> TAREFAS OBRIGATÓRIAS:
1. Diga se cada afirmação abaixo concorda com o trecho sobre a peça dedicada a Grande Otelo, respondendo sim ou não e citando literalmente as palavras do trecho que decidem a questão. (a) Vito começou a escrever a peça dez anos antes, para Ambrósio. (b) João de Angola e Jerônimo Barbalho foram decapitados em frente ao Convento de Santo Antônio. (c) No final, Ambrósio consegue matar o autor.
2. Altere o trecho sobre a peça dedicada a Grande Otelo, reproduzindo-o a partir de "Pode-se dizer que" e seguindo até "história de amor.", com "amigo" trocado por "colega".

> TRECHO DO DOCUMENTO:
-*-*-
Dedicada ao ator negro Sebastião Prata, conhecido como Grande Otelo, essa peça se
passa no Rio de Janeiro dos anos 50-60.

Pode-se dizer que se trata de um meta-teatro, porque seu tema é uma peça de teatro
que deveria ter como ator principal um negro, mas que não se termina, porque o
diretor tem dificuldade de acabá-la talvez por isso mesmo. Esse autor e diretor é
Vito, que começou a escrever a peça há 10 anos atrás para seu amigo negro, Ambrósio.
Dez anos depois Ambrósio volta para reclamá-la a ele e a sua mulher, Dadinha, com
quem, no passado tivera uma história de amor.

Em A Revolta da Cachaça a referência histórica nos recorda o episódio
que ficou conhecido com este nome, no Rio de Janeiro, de que resultou a morte de
João de Angola e de Jerônimo Barbalho, decapitados no dia 6 de abril de 1661, na
frente do Convento de Santo Antônio, por contrariar uma proibição da metrópole
referente à produção de cachaça na colônia. Mas esta não é a trama da peça. O episódio
deveria compor o argumento de uma peça que um ator negro, Ambrósio, luta para
representar mas se vê impedido no seu propósito por não contar com a cooperação de
um dramaturgo branco, supostamente seu aliado, comprometido com o sucesso junto à
mídia. As informações históricas são prestadas pelo personagem Ambrósio que não só
se revela um conhecedor da revolta como também um crítico do momento histórico em que
vive. Além disso, representa a consciência crítica do ator que exige a sua participação
na composição da peça, o que desencadeia o conflito principal na relação ator/dramaturgo,
levando à catástrofe.

As relações amorosas e de amizade são desmascaradas no final, pois o autor se nega
a terminar a peça e acaba provocando a ira de Ambrósio, que tenta matá-lo, mas morre
no final, sem consegui-lo. Nessa versão, o negro acaba representando o papel ao qual
sempre esteve confinado e do qual queria fugir: o de marginal e criminoso.
-*-*-
> MATERIAL FORNECIDO:
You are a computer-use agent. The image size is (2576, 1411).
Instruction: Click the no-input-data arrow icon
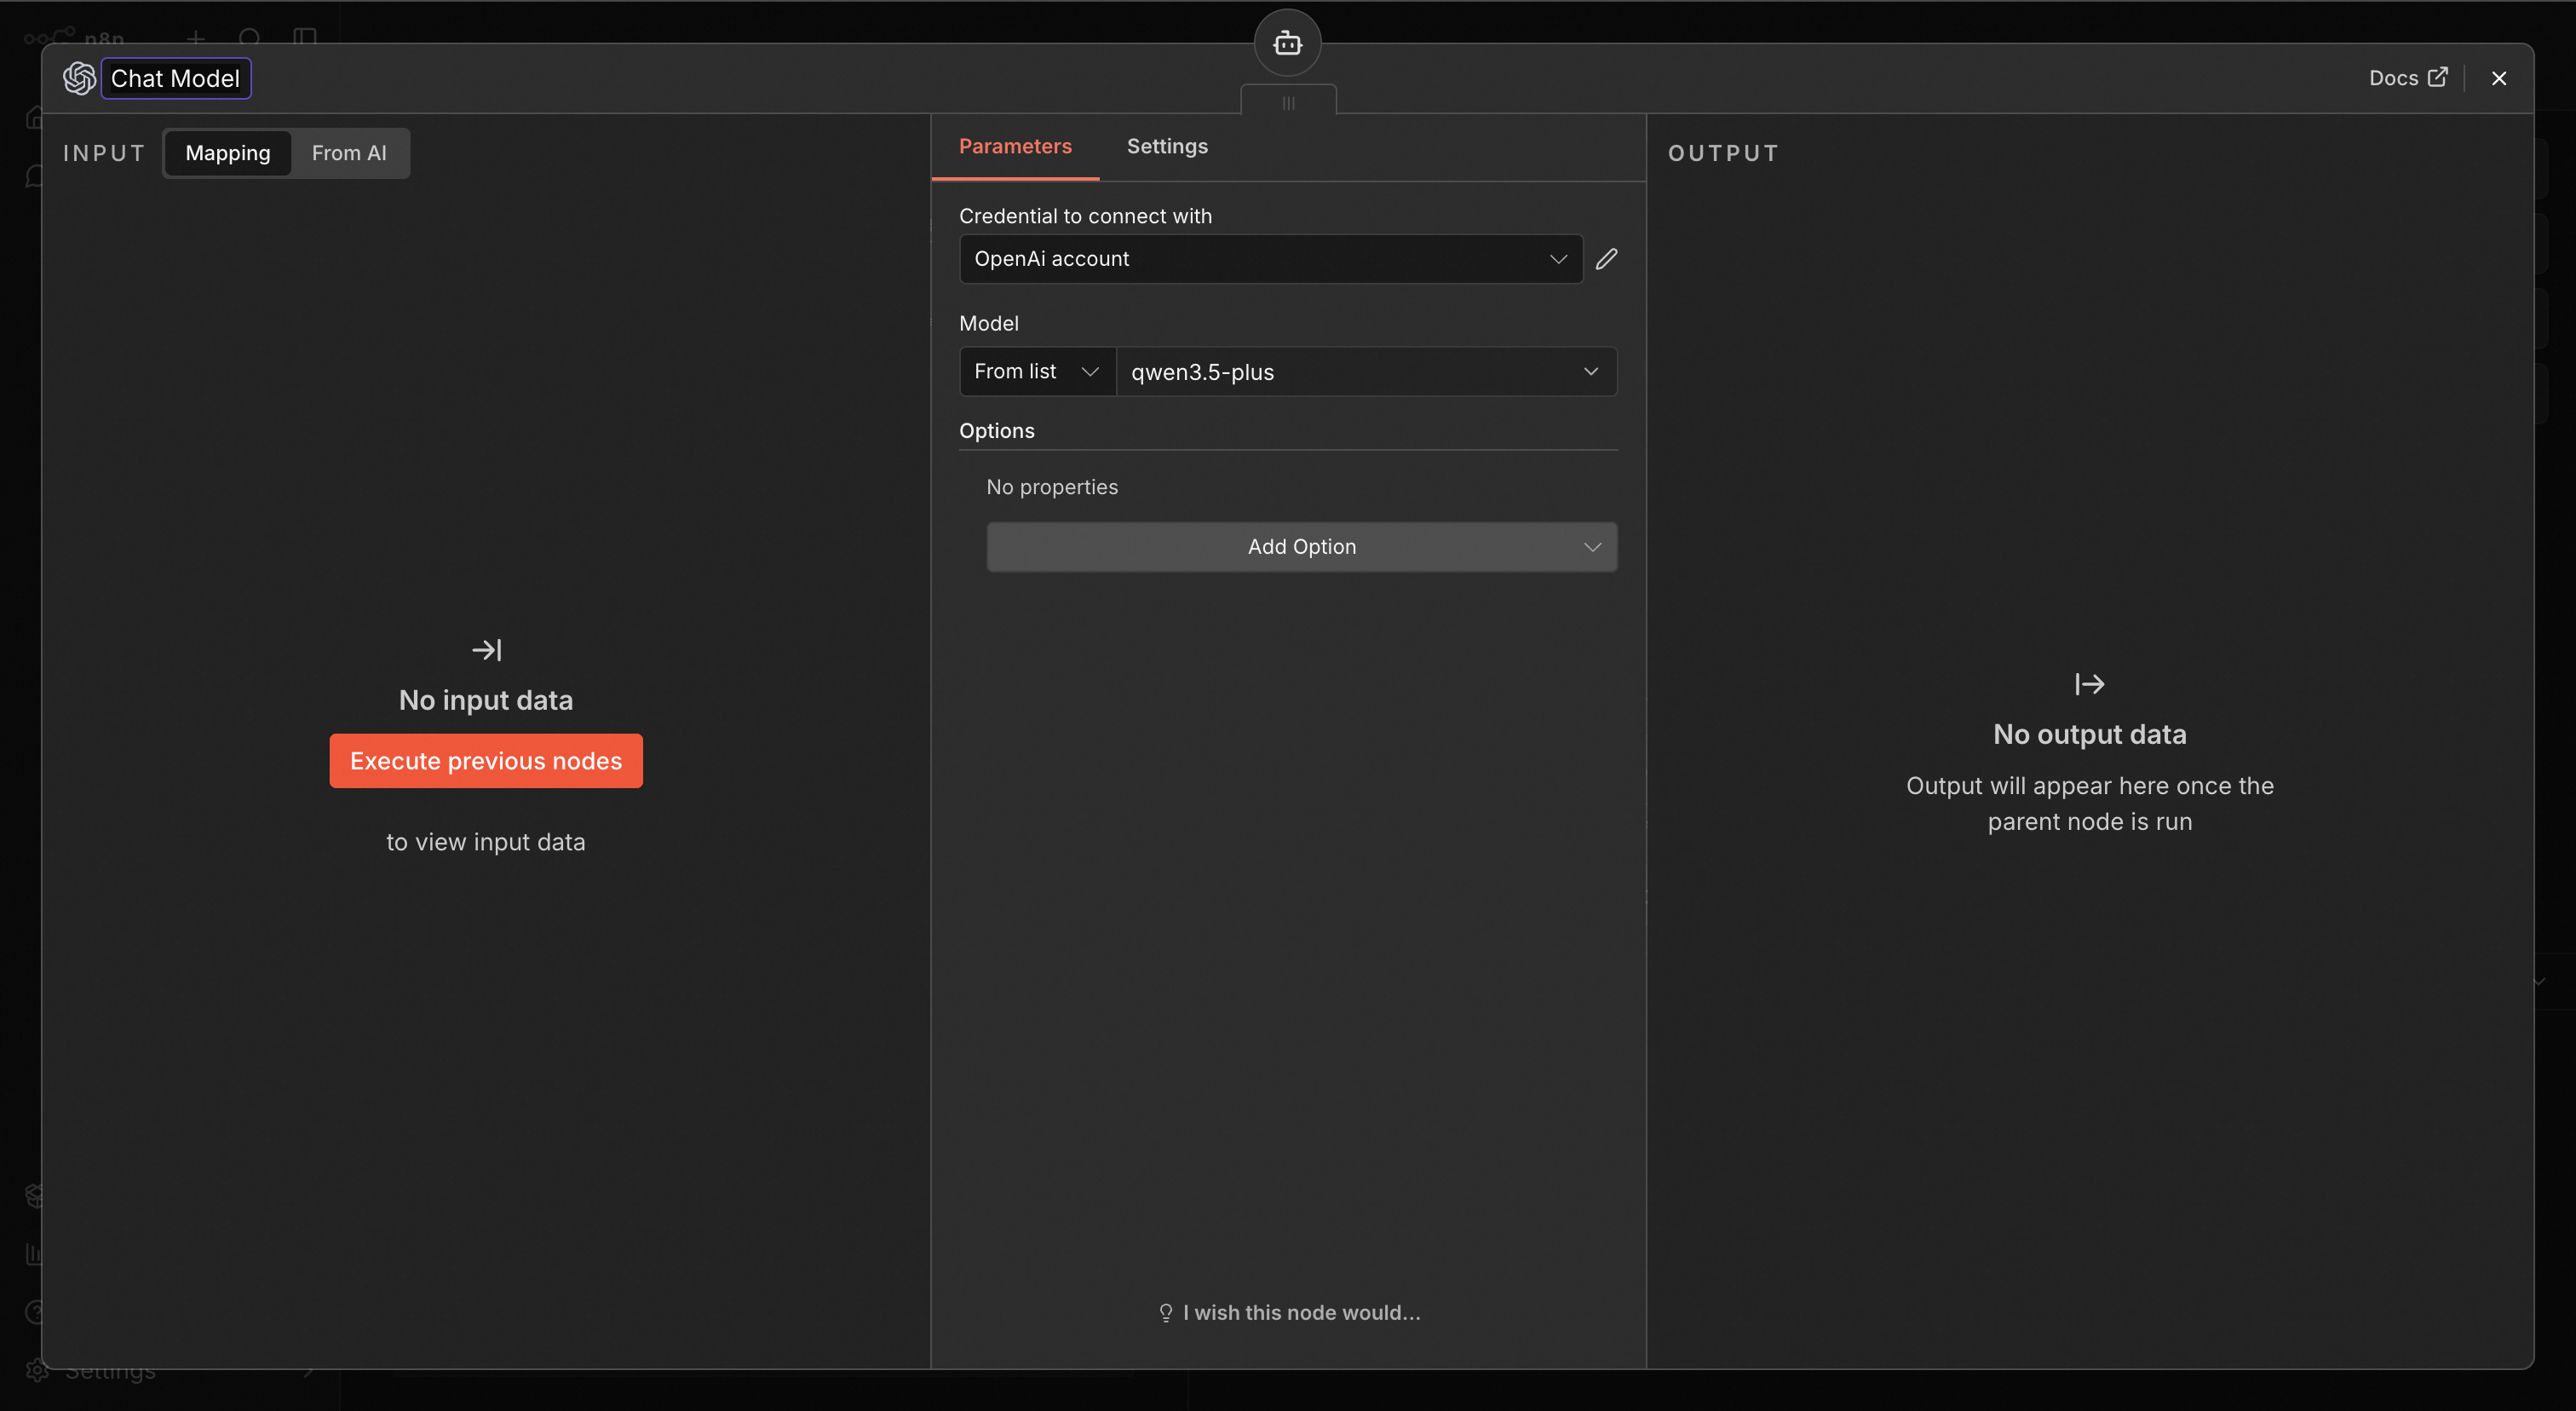(x=486, y=650)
-*-*-
> RESPOSTAS ESPERADAS:
1.
(a) Sim: "começou a escrever a peça há 10 anos atrás para seu amigo negro, Ambrósio".
(b) Sim: "decapitados no dia 6 de abril de 1661, na frente do Convento de Santo Antônio".
(c) Não: "que tenta matá-lo, mas morre no final, sem consegui-lo".

2.
Pode-se dizer que se trata de um meta-teatro, porque seu tema é uma peça de teatro
que deveria ter como ator principal um negro, mas que não se termina, porque o
diretor tem dificuldade de acabá-la talvez por isso mesmo. Esse autor e diretor é
Vito, que começou a escrever a peça há 10 anos atrás para seu colega negro, Ambrósio.
Dez anos depois Ambrósio volta para reclamá-la a ele e a sua mulher, Dadinha, com
quem, no passado tivera uma história de amor.